这意味着问题实际上是分隔符的检测。正如您在_guess_delimiter的docstring中所看到的,嗅探器使用频率分析来确定分隔符的最佳候选者,在这种情况下恰好是“7”而不是空格。

If you treat your second sample as csv with a delimiter of '7' you'll get this:

如果您将第二个样本视为带有分隔符“7”的csv,您将得到以下结果:

[['SPEC#: 1, SIZE: 184', '3, TIME: 0.000000'],
 ['1998.304312 2.15686'],
 ['1998.', '', '3585 3.13', '25'],
 ['1999.242914 3.13', '25'],
 ['1999.', '12298 2.', '451'],
 ['2000.181', '36 2.94118'],
 ['2000.651230 2.94118'], ...]

where the first row would be a perfectly acceptable data row instead of a header.

其中第一行是完全可接受的数据行而不是标题。

Unfortunately has_header doesn't let you specify the used dialect manually, but you could patch the sniffer's sniff method to return a dialect with the right delimiter ' '.

不幸的是,has_header不允许您手动指定使用过的方言,但是您可以修补嗅探器的嗅探方法以返回带有正确分隔符''的方言。

#1


13  

when i try this (with data1 being your first and data2 your second sample:

当我尝试这个时(数据1是你的第一个,data2是你的第二个样本:

for data in (data1, data2):
    s=csv.Sniffer()
    d = s.sniff(data)
    print(repr(d.delimiter))

I get:

我明白了:

' '
'7'

That means the problem is actually the detection of the delimiter.

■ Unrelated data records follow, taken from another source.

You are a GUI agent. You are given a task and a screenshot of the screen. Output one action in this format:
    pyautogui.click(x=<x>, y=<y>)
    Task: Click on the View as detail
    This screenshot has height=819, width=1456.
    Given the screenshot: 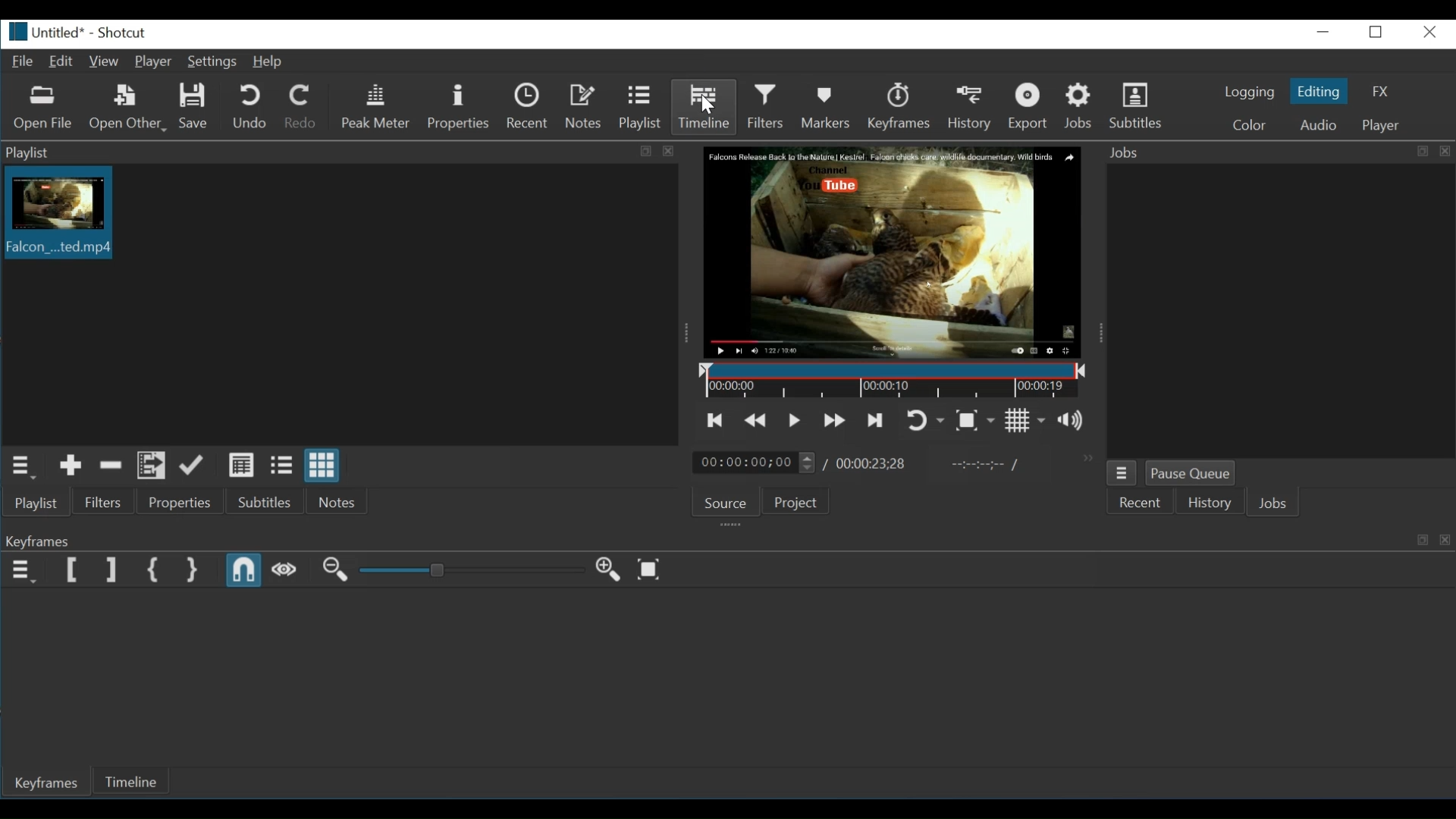 What is the action you would take?
    pyautogui.click(x=242, y=465)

As you can see in docstring of _guess_delimiter the sniffer uses frequency analysis to determine the best candidate for the delimiter, which in this case happens to be '7' instead of space.

这意味着问题实际上是分隔符的检测。正如您在_guess_delimiter的docstring中所看到的,嗅探器使用频率分析来确定分隔符的最佳候选者,在这种情况下恰好是“7”而不是空格。

If you treat your second sample as csv with a delimiter of '7' you'll get this:

如果您将第二个样本视为带有分隔符“7”的csv,您将得到以下结果:

[['SPEC#: 1, SIZE: 184', '3, TIME: 0.000000'],
 ['1998.304312 2.15686'],
 ['1998.', '', '3585 3.13', '25'],
 ['1999.242914 3.13', '25'],
 ['1999.', '12298 2.', '451'],
 ['2000.181', '36 2.94118'],
 ['2000.651230 2.94118'], ...]

where the first row would be a perfectly acceptable data row instead of a header.

其中第一行是完全可接受的数据行而不是标题。

Unfortunately has_header doesn't let you specify the used dialect manually, but you could patch the sniffer's sniff method to return a dialect with the right delimiter ' '.

不幸的是,has_header不允许您手动指定使用过的方言,但是您可以修补嗅探器的嗅探方法以返回带有正确分隔符''的方言。